## What to do:
Repeat these lines word for word, starting with the line that contains "Where should I click to: Click the sidebar" and going on through the line that contains "point(23,16)", both included.

## Material provided:
▽

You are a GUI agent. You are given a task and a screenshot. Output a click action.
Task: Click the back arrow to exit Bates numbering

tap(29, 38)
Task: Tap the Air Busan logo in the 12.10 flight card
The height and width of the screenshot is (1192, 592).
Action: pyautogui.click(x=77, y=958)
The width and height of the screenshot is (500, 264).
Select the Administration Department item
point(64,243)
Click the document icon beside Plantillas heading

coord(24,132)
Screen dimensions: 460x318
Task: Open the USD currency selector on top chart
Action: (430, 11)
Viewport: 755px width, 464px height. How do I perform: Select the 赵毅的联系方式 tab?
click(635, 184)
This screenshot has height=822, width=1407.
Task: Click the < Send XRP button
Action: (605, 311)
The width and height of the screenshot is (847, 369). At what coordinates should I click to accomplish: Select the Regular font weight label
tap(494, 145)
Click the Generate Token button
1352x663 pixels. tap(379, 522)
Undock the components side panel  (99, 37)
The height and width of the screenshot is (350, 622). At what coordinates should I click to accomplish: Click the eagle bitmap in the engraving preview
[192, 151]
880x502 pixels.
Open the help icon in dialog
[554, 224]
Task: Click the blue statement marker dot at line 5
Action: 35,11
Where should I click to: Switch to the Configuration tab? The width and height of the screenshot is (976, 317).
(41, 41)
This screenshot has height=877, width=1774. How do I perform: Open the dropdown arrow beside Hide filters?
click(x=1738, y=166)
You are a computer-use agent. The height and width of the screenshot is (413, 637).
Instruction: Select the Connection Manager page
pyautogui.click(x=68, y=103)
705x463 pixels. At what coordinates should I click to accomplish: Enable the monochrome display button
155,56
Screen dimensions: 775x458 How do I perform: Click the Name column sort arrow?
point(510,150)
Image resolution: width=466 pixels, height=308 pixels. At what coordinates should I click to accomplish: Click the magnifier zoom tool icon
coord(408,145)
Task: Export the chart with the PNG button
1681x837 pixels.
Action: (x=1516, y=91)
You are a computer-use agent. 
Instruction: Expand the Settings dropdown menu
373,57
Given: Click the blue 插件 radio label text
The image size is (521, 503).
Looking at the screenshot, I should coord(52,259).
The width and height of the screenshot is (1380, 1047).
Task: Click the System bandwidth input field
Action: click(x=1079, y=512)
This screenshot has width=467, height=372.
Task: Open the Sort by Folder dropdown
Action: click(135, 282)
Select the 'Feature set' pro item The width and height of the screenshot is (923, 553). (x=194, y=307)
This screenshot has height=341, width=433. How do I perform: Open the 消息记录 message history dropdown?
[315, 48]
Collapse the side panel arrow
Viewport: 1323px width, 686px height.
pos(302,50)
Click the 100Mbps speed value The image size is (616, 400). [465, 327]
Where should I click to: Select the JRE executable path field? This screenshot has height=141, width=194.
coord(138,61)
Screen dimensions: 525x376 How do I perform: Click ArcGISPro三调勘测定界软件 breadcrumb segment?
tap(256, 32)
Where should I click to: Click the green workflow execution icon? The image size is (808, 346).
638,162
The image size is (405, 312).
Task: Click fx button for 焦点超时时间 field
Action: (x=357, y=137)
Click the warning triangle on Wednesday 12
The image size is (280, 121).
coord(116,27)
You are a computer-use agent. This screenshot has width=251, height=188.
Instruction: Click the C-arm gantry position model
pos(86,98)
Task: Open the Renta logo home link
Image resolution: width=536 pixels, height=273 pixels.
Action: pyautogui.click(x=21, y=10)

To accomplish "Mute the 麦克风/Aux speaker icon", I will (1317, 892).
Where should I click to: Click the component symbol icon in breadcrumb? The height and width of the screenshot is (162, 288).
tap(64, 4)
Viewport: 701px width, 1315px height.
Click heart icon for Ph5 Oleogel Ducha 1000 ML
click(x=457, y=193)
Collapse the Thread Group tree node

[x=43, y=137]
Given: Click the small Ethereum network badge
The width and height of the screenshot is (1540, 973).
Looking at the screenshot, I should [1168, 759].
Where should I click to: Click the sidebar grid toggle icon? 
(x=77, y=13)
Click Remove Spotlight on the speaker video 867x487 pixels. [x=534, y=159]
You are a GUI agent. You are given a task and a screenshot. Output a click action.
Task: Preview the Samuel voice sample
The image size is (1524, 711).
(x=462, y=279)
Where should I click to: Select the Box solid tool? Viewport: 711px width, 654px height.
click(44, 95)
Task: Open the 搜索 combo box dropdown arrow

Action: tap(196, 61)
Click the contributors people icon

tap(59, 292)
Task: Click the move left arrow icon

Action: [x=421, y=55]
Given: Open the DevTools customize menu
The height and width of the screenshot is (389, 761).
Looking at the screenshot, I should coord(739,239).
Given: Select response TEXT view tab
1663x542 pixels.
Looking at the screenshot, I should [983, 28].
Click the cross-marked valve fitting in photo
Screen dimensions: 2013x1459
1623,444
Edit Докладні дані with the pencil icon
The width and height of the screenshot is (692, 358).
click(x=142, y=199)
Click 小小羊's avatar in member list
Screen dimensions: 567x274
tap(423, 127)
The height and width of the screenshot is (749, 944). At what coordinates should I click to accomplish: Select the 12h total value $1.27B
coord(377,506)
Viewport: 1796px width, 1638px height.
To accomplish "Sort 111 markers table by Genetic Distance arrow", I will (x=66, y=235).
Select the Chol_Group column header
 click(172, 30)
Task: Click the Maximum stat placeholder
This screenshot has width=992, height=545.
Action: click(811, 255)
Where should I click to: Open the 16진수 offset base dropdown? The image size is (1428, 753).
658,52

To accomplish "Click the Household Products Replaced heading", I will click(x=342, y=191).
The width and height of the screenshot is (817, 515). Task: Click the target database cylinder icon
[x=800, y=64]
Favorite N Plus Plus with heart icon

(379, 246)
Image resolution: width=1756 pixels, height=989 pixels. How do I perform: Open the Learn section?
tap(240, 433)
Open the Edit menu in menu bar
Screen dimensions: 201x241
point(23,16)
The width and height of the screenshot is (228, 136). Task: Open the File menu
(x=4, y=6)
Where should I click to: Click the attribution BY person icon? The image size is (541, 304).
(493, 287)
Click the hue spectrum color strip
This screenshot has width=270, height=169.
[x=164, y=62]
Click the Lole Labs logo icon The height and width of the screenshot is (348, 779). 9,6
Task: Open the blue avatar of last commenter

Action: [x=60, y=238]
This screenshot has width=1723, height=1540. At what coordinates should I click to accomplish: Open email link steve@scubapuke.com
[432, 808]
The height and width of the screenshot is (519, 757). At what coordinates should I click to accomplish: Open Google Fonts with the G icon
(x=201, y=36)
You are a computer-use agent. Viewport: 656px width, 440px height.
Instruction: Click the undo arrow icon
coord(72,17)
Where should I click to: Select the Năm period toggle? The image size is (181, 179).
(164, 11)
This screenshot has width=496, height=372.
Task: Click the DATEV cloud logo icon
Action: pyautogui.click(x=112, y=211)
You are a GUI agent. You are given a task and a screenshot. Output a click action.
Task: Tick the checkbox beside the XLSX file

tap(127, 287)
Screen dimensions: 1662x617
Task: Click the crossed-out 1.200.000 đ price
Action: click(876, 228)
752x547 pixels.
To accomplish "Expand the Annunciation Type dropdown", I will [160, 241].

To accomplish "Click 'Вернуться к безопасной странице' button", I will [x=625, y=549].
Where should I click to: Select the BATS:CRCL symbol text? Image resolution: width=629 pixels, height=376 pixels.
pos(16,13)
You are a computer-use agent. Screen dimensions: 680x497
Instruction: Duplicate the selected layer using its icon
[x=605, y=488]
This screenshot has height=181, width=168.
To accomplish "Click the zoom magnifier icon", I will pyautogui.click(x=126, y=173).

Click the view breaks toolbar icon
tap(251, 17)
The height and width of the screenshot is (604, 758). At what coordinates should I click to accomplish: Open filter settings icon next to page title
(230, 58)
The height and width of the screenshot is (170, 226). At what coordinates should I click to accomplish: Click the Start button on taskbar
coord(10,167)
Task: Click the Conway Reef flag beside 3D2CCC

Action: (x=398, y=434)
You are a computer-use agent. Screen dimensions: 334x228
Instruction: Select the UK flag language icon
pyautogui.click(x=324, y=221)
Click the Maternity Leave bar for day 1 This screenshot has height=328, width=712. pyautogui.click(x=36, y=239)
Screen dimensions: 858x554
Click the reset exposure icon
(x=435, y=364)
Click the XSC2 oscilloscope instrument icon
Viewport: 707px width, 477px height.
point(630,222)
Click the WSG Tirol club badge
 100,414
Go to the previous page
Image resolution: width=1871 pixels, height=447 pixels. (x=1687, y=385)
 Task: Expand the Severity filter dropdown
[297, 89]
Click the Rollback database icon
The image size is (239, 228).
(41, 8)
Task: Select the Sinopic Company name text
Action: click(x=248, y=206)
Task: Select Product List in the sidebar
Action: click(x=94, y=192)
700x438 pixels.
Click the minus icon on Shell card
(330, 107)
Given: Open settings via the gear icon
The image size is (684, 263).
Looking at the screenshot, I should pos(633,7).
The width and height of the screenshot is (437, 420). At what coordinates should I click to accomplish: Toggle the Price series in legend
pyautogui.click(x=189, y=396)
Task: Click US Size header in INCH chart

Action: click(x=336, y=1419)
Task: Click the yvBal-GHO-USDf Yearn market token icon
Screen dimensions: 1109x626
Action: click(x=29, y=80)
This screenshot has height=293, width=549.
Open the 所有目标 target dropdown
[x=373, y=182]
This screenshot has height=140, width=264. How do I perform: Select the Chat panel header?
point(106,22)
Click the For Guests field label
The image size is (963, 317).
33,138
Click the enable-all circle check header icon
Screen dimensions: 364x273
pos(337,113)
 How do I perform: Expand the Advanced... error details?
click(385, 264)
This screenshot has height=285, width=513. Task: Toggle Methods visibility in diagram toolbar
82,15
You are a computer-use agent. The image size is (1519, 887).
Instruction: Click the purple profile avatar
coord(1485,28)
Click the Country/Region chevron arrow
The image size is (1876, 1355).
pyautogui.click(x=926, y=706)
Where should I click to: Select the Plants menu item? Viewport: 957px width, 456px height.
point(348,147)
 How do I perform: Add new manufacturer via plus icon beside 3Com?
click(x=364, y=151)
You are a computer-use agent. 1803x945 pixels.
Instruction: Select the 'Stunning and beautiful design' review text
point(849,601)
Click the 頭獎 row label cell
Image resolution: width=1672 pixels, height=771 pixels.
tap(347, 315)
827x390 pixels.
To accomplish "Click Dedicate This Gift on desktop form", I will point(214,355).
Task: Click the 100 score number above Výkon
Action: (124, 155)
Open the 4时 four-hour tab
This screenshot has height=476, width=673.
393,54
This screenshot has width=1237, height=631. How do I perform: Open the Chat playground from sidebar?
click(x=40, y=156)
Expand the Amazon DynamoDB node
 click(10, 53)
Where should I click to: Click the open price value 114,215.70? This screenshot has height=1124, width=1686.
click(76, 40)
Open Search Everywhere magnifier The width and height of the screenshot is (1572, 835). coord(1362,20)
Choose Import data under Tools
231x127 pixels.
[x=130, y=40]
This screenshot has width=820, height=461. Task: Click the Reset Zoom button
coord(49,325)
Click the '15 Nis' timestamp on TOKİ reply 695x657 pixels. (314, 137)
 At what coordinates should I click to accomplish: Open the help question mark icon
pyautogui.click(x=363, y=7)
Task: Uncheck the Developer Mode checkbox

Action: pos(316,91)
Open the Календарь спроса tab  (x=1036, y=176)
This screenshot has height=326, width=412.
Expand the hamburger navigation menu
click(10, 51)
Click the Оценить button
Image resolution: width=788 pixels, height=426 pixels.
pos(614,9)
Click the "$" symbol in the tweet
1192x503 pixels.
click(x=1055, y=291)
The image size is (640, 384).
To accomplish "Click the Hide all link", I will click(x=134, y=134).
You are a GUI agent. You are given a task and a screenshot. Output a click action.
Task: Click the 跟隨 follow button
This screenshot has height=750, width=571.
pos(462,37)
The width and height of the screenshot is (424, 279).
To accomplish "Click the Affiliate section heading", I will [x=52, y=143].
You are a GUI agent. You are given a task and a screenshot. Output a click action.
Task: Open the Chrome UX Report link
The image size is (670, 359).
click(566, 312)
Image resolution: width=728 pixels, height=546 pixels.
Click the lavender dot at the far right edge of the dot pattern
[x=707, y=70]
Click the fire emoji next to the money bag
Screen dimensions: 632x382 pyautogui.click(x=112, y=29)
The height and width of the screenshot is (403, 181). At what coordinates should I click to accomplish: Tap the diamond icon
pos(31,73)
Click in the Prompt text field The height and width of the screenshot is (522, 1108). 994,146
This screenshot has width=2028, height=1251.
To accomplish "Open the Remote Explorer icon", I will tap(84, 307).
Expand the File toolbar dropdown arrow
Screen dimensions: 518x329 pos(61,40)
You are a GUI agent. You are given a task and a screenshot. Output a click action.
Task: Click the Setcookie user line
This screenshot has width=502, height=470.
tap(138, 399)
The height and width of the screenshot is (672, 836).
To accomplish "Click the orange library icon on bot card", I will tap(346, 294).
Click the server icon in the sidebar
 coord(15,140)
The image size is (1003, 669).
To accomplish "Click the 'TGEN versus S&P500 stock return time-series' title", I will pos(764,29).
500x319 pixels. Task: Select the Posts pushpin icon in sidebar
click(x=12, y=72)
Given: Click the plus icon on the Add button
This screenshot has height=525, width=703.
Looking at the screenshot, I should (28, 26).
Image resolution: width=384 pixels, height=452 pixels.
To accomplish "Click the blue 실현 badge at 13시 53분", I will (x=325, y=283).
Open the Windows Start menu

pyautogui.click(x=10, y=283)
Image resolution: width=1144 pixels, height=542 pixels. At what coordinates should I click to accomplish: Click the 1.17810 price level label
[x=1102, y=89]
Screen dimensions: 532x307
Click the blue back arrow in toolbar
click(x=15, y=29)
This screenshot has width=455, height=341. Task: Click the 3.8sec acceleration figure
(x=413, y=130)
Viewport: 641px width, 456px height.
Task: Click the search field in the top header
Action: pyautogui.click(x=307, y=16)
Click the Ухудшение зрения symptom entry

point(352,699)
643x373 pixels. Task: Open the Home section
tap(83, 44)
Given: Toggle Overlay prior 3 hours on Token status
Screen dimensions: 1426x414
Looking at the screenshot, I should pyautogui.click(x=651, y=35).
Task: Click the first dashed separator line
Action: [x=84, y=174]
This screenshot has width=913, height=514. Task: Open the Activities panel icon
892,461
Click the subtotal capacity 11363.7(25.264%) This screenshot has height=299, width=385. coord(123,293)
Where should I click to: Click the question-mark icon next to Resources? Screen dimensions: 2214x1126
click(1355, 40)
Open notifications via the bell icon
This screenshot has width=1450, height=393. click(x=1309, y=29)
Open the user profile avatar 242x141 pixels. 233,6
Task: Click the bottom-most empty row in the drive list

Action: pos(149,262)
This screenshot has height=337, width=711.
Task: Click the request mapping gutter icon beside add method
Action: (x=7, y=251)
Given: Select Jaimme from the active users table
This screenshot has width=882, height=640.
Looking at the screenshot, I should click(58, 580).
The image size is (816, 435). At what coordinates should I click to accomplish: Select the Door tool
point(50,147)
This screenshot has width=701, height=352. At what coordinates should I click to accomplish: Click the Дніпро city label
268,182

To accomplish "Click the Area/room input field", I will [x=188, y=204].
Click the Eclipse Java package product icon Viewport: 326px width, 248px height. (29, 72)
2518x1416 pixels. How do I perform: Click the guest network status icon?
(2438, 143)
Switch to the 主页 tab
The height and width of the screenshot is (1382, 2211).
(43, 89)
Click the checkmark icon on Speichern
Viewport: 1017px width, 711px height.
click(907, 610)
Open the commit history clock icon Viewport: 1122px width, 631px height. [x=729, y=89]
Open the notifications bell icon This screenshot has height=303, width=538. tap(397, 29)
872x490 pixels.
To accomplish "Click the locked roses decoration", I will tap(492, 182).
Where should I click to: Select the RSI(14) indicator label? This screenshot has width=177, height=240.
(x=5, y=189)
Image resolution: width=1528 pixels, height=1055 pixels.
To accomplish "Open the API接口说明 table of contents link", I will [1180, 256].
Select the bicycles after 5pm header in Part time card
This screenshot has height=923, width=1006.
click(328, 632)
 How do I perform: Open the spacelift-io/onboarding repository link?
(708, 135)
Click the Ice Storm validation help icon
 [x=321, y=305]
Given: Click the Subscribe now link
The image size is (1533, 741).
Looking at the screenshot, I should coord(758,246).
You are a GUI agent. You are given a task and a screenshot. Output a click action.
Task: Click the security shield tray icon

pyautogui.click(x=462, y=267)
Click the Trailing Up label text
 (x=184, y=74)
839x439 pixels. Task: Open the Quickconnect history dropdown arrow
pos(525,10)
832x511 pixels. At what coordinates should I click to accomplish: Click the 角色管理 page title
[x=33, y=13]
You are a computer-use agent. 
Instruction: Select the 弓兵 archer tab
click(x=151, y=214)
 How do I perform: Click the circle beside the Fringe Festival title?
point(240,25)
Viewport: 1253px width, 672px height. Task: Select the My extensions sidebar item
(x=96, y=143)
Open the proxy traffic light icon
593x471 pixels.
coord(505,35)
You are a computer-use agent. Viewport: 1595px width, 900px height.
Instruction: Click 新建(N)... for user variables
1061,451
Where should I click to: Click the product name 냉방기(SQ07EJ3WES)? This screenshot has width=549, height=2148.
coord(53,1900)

△

## Written answer:
Where should I click to: Click the sidebar grid toggle icon? 
(x=77, y=13)
Click Remove Spotlight on the speaker video 867x487 pixels. [x=534, y=159]
You are a GUI agent. You are given a task and a screenshot. Output a click action.
Task: Preview the Samuel voice sample
The image size is (1524, 711).
(x=462, y=279)
Where should I click to: Select the Box solid tool? Viewport: 711px width, 654px height.
click(44, 95)
Task: Open the 搜索 combo box dropdown arrow

Action: tap(196, 61)
Click the contributors people icon

tap(59, 292)
Task: Click the move left arrow icon

Action: [x=421, y=55]
Given: Open the DevTools customize menu
The height and width of the screenshot is (389, 761).
Looking at the screenshot, I should coord(739,239).
Given: Select response TEXT view tab
1663x542 pixels.
Looking at the screenshot, I should [983, 28].
Click the cross-marked valve fitting in photo
Screen dimensions: 2013x1459
1623,444
Edit Докладні дані with the pencil icon
The width and height of the screenshot is (692, 358).
click(x=142, y=199)
Click 小小羊's avatar in member list
Screen dimensions: 567x274
tap(423, 127)
The height and width of the screenshot is (749, 944). At what coordinates should I click to accomplish: Select the 12h total value $1.27B
coord(377,506)
Viewport: 1796px width, 1638px height.
To accomplish "Sort 111 markers table by Genetic Distance arrow", I will (x=66, y=235).
Select the Chol_Group column header
 click(172, 30)
Task: Click the Maximum stat placeholder
This screenshot has width=992, height=545.
Action: click(811, 255)
Where should I click to: Open the 16진수 offset base dropdown? The image size is (1428, 753).
658,52

To accomplish "Click the Household Products Replaced heading", I will click(x=342, y=191).
The width and height of the screenshot is (817, 515). Task: Click the target database cylinder icon
[x=800, y=64]
Favorite N Plus Plus with heart icon

(379, 246)
Image resolution: width=1756 pixels, height=989 pixels. How do I perform: Open the Learn section?
tap(240, 433)
Open the Edit menu in menu bar
Screen dimensions: 201x241
point(23,16)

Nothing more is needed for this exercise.